Los he visto cuando se dan la vuelta y fingen que no están. He visto cómo los barren con la mirada intentando disimular la incomodidad que les provoca su presencia impuesta por la necesidad y la geografía. He visto cómo justifican su desprecio y lo disfrazan de caridad. Lo he visto en México, en Estados Unidos y Europa. Sí, he visto los ojos que se posan en los migrantes pobres.

Los centroamericanos que todavía están varados en México en busca de protección, los que llegaron a Estados Unidos pidiendo asilo y los refugiados que se juegan la vida para llegar a Europa huyendo de la guerra son los indeseables de la sociedad; los mártires de la doble moral.

Siempre han estado ahí (hemos, porque también soy migrante). No queríamos verlos porque nos recuerdan nuestra miseria y complicidad. No nos asustan ellos, sino la pobreza, y a esa no la queremos ver de frente, tan real, tan expuesta, tan innegable, tan de carne y hueso, tan parecida a nosotros… tan fiel a nuestro reflejo.

Los latinos hablamos de derechos humanos y condenamos las medidas extremas de Estados Unidos por que las vemos siempre ajenas y lejanas, aunque vivamos de este lado del muro… pero cuando ese fenómeno migratorio llega a nuestra puerta, cuando dejamos de convertirnos en un lugar de paso, se nos desfigura el rostro. No nos gusta que se cambien los papeles. Nos molesta la ironía de la historia y el destino que nos obliga a verlos a los ojos.

Los centroamericanos nos están obligando a sostenerles la mirada. ¡Qué bueno!

Las caravanas de migrantes desenmascararon la “buena voluntad” de las principales instituciones sociales y los intereses de los gobiernos de México y Estados Unidos.
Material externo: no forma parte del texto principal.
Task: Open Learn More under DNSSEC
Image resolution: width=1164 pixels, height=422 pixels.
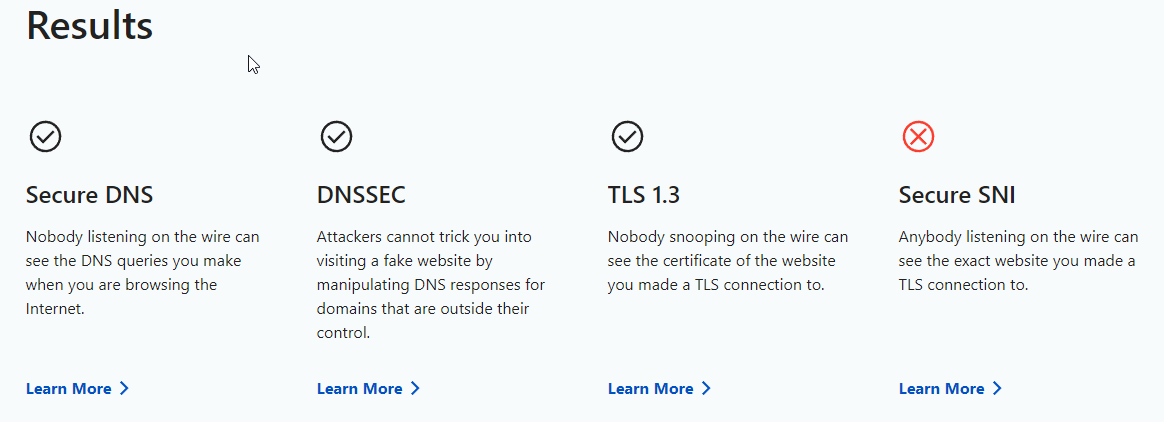Action: pyautogui.click(x=360, y=389)
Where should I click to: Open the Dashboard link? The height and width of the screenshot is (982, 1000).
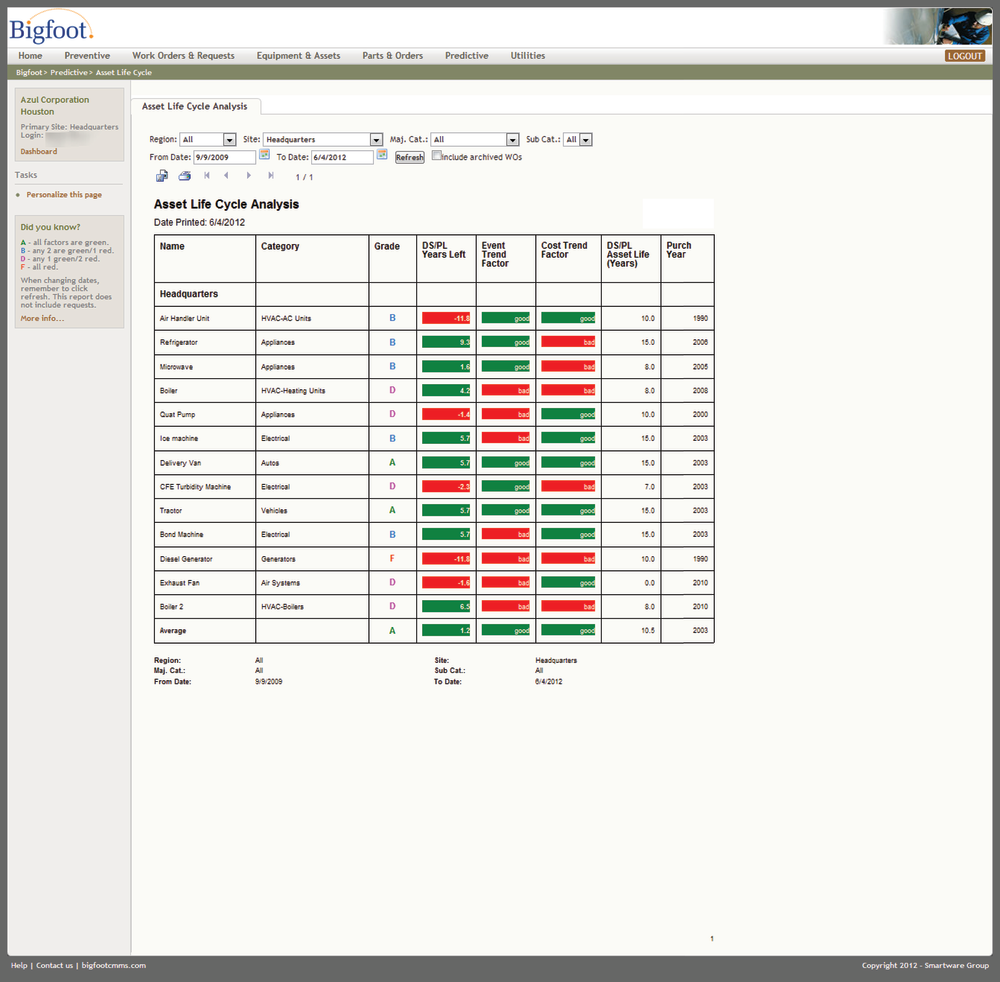coord(38,151)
Cuando las cámaras estaban encendidas, todo era caridad; cuando se fueron, un clamor para dejar de ayudar a los migrantes, para que “no se queden a aprovecharse de la gente”.

Hablan de una crisis en la frontera, pero no del derecho nato de migrar; discuten por los indocumentados, pero omiten que las garitas están saturadas de familias intentando hacer las cosas bien; aleccionan sobre los peligros de los cruces ilegales, pero no sobre los estrictos requisitos para tramitar una visa. Hablan como si supieran lo que es vivir el calvario migrante, cuando nunca han pasado una noche en vela llorando por la incertidumbre y el miedo, el dolor y la impotencia. No mencionan la “discrecionalidad” de los trámites.

La migración es para casi todos un asunto de política y campaña; más percepción, menos conciencia. Y es que es cierto, no todos los migrantes son buenos, pero tampoco todos son villanos. Unos huyen, otros buscan, algunos sueñan y unos cuantos aprovechan. Es verdad. Pero también hay que sincerarnos: No a todos los migrantes se les ve mal. A los que invierten, se les respeta; a los cultos, se les alaba; a los de rostro simétrico, facciones marcadas y ojos azules, se les protege. Un extranjero con recursos no es invisible ni parece incomodar.  A un migrante adinerado no se le teme ni se le ignora, como a los demás.

En México existe una vasta población de estadounidenses y europeos indocumentados viviendo sin ser juzgados por la sociedad o las mismas autoridades de inmigración, solo por sus recursos y su apariencia. En Estados Unidos, los extranjeros blancos con cuentas bancarias jugosas también se salvan del perfil racial. Entonces, no naveguemos con la bandera de que estamos combatiendo la inmigración ilegal, cuando en realidad solo se está intentando deportar a la pobreza.

No, no todos los migrantes son iguales. Lo que pasa es que nos cuesta admitir que a la necesidad la vemos con otros ojos: Al pobre se le piden los papeles; al rico, los billetes.

Maritza L. Félix es una periodista, productora y escritora independiente galardonada con múltiples premios por sus trabajos de investigación periodística para prensa y televisión en México, Estados Unidos y Europa.